Dans le même temps, la direction a engagé une importante réduction des coûts pour sauvegarder la performance financière : Le groupe, qui avait déjà abandonné sept jeux mi 2022 décide de mettre un terme à la conception de trois autres fin 2022 dans une volonté de réduction des coûts de plus de 200 millions d’euros au cours des deux prochaines années. De quoi peut-être améliorer un peu la rentabilité d’Ubisoft, toujours bien moins performant que ses concurrents sur ce plan-là : Pour Activision on parle de marge nette à plus de 25% tandis que EA et Take Two publiaient la plupart du temps de marges nettes à plus de 10%. Ubisoft peinait à s’approcher de ces 10% de marge nette dans ses meilleures années …
Pour autant, l’écart s’est nettement creusé avec la chute d’Ubisoft et c’est un autre motif qui pourrait justifier une revalorisation du titre : Ubisoft se traite 1.6x son CA quand ce ratio est de 4.0x le CA pour Take Two, 5x le CA pour EA et 6.5x le CA pour Activision. Cette décote, même si elle est parfaitement justifiée apparait maintenant plutôt excessive.
Dernier point qui mérite d’être mentionné, la concentration du secteur du jeu vidéo se poursuit et bat son plein avec le rachat d’Activision et ZeniMax (Bethesda). Certes, les frères Guillemot ont verrouillé le capital avec Tencent, pas d’OPA en vue mais une consolidation du secteur donnerait toutefois un dynamisme à celui-ci, et plus les opérations sont nombreuses et plus les multiples du secteur sont susceptibles d’être revus à la hausse, y compris pour Ubisoft.
Conclusion
On peut légitimement penser que le pire est passé sur Ubisoft. Une valorisation au tapis et ce qui ressemble à un bas de cycle niveau catalogue est fait ou sans doute proche de l’être. C’est l’occasion pour le titre de tirer un trait sur le passé et tout remettre à plat.
Alors oui, Ubisoft a eu des années fastes, une valorisation bien meilleure qu’actuellement. Mais tout ça n’était au final qu’un château de cartes construit puis tenu par une spéculation permanente.
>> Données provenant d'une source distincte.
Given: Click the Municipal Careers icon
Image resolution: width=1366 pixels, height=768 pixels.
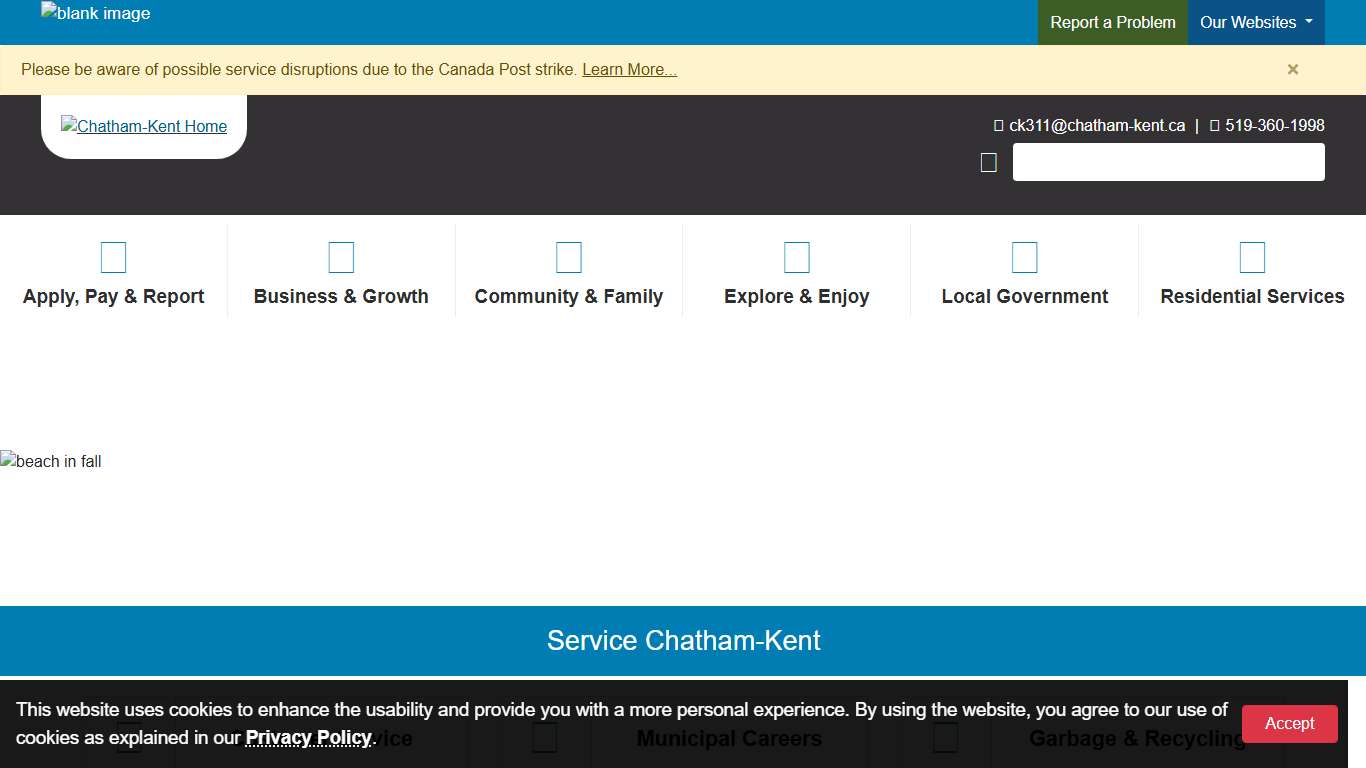Looking at the screenshot, I should (543, 737).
Les niveaux de valorisation des dernières années n’étaient plus du tout en adéquation avec les publications de résultats du groupe. Alors, en scellant cet accord avec Tencent et en torpillant par la même occasion les derniers espoirs de spéculation du marché, les Guillemot ont sans doute rendu service à Ubisoft qui pourra repartir sur des bases plus saines. Challenge à eux de reconstruire une hausse qui cette fois reflétera de solides performances opérationnelles et non pas une avidité capitalistique.
Dans les faits, c’est très loin d’être gagné. Pour autant, on peut considérer que cette longue bataille avec Bolloré puis la crainte quasi permanente d’une autre approche hostile aura lourdement pesé sur Ubisoft. Son management a été plus occupé à se défendre qu’à ce qui devrait être son occupation première à savoir créer et faire prospérer de nouvelles licences dans un marché encore loin d’être arrivé à maturité. Désormais, il aura tout loisir et l’esprit libre pour s’y consacrer pleinement.